I can only manage to wade through the thick haze of my envy and quote my buddy Red to offer glad tidings and good cards to those of you lucky enough to be going:

"I'm so excited I can barely sit still or hold a thought in my head. I think it's the excitement only a free man can feel, a free man at the start of a long journey whose conclusion is uncertain..."

Have a time, folks.

Wednesday, December 08, 2004

Poker is a Fickle Mistress

While this is not a new, nor particularly insightful, observation, rarely does her mind change so quickly.

I spent a frustrating 40 minutes on a $20 SnG table, watching my fellow players just bleed chips away playing second and bottom pairs. All the while, I sstared at 83o after 83o in my hand. When I did get playable cards, the board could not wait to miss me by as far as possible. And I went out in 6th to a rivered gunshot.

Fed up, I headed to the $25 NL tables, posting a blind one from the button. I get Kings. I call a raise to $2, as did two others. Flop is A72 with two hearts. Pre-flop raiser bets $3 and I know he has an ace, but what the hey, it's only $3. Turn is K of clubs. I raise his $5 all-in. He calls with AJo and I double up. Within 20 minutes, I'm up another $30, making two other (hidden) sets.

**Exercise set**
(1) In the poker blog excerpt, what place did the writer finish in at the $20 SnG table?
(2) From the poker blog excerpt, reproduce the passage that begins with the words "I can only manage" and ends with "a time, folks.".

**Supplied material**
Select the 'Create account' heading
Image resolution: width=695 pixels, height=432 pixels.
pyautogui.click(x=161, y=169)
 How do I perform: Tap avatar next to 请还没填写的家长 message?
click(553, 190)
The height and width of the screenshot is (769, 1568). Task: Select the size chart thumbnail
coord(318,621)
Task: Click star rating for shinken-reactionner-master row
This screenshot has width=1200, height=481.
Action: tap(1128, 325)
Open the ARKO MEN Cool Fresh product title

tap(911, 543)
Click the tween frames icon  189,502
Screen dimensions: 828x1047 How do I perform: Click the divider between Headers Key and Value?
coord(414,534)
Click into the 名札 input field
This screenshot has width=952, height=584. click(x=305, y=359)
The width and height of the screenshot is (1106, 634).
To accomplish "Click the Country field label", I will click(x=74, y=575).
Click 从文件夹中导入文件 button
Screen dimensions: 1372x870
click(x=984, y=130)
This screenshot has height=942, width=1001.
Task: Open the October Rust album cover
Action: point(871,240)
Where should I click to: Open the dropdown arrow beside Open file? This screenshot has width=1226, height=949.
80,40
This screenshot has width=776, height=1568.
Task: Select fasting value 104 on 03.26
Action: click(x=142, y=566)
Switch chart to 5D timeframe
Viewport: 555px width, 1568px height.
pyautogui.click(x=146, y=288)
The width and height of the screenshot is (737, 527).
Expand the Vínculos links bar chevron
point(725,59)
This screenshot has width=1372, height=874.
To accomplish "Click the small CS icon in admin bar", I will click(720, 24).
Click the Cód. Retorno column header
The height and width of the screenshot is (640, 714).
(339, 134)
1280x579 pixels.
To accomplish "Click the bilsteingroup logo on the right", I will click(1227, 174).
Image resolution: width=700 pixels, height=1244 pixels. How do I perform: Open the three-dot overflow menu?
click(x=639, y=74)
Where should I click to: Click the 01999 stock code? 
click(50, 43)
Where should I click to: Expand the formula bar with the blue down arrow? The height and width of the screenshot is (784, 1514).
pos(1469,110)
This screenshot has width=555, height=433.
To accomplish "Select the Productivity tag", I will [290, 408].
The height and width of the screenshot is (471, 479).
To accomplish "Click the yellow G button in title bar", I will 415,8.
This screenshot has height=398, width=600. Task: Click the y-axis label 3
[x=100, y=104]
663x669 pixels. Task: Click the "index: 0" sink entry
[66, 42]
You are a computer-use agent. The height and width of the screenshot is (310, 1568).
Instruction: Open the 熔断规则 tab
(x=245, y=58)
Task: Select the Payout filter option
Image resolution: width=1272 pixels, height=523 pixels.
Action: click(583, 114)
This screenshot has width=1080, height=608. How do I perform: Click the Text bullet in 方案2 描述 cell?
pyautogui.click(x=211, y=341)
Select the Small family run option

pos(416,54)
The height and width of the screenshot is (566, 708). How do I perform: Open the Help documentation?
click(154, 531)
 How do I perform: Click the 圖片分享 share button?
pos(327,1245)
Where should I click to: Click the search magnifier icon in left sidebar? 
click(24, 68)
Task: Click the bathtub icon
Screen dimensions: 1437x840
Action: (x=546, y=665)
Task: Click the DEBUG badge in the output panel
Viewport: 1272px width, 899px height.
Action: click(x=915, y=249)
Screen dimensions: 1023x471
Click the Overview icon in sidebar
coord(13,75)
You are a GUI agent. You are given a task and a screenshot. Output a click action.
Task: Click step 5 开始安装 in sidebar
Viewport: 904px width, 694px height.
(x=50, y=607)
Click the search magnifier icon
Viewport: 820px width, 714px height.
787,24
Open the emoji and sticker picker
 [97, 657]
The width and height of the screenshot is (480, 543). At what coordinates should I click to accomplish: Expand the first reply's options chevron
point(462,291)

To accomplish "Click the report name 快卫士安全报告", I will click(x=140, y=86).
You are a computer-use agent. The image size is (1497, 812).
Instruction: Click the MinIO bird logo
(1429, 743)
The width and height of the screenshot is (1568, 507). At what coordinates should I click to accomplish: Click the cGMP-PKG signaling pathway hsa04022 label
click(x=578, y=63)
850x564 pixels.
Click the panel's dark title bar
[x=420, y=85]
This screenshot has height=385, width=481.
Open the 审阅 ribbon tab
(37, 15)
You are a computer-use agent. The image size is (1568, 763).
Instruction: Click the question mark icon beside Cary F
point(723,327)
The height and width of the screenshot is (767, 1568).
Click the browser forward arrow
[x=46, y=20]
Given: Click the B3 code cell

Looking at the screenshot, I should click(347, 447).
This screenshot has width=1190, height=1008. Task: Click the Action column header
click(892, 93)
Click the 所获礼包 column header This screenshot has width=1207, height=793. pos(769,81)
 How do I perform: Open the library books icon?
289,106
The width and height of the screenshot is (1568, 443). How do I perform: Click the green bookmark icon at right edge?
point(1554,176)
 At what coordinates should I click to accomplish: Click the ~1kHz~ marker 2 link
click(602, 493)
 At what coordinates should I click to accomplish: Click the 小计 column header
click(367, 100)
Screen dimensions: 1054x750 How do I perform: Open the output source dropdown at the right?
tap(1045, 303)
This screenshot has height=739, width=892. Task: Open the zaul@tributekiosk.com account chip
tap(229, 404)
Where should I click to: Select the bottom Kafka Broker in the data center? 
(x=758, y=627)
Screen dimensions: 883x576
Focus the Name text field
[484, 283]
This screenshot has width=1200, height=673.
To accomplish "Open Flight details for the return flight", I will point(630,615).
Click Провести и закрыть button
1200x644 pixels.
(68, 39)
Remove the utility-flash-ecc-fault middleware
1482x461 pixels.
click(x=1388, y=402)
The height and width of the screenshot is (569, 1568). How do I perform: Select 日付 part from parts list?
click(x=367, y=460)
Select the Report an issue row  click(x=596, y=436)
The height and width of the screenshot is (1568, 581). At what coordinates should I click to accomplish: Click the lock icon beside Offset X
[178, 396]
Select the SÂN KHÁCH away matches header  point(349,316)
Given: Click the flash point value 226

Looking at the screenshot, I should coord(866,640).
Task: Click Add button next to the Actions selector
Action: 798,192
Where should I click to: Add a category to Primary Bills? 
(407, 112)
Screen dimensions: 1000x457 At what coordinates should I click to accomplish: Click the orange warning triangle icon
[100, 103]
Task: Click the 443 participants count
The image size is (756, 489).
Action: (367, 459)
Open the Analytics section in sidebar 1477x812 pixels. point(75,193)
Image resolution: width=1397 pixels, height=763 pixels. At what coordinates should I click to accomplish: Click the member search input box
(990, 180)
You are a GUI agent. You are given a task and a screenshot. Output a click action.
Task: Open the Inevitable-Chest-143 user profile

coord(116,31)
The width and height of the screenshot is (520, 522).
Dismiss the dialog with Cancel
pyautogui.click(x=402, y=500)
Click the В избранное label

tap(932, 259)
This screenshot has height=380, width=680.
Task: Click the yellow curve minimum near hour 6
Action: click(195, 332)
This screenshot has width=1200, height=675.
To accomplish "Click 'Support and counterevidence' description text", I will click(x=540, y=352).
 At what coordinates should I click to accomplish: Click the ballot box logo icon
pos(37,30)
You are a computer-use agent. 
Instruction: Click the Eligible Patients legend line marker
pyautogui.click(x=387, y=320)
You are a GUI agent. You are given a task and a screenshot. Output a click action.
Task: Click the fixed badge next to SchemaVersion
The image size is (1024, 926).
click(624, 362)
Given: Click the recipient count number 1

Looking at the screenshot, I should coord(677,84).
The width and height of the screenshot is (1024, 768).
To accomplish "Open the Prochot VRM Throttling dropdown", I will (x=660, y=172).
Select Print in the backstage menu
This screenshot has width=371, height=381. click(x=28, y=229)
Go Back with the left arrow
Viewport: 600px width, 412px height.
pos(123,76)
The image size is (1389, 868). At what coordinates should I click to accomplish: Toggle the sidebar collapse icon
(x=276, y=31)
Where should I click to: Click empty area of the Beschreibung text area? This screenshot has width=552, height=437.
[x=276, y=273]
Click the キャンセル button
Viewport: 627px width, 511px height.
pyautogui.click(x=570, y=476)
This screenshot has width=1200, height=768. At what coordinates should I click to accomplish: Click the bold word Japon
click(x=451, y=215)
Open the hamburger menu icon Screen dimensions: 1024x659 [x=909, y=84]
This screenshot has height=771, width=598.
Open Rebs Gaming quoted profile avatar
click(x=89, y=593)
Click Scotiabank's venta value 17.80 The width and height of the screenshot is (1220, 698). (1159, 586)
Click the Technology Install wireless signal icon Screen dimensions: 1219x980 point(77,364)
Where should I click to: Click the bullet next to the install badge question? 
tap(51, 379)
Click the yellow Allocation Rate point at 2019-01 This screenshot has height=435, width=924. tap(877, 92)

**Answers for this exercise**
(1) 6th

(2)
I can only manage to wade through the thick haze of my envy and quote my buddy Red to offer glad tidings and good cards to those of you lucky enough to be going:

"I'm so excited I can barely sit still or hold a thought in my head. I think it's the excitement only a free man can feel, a free man at the start of a long journey whose conclusion is uncertain..."

Have a time, folks.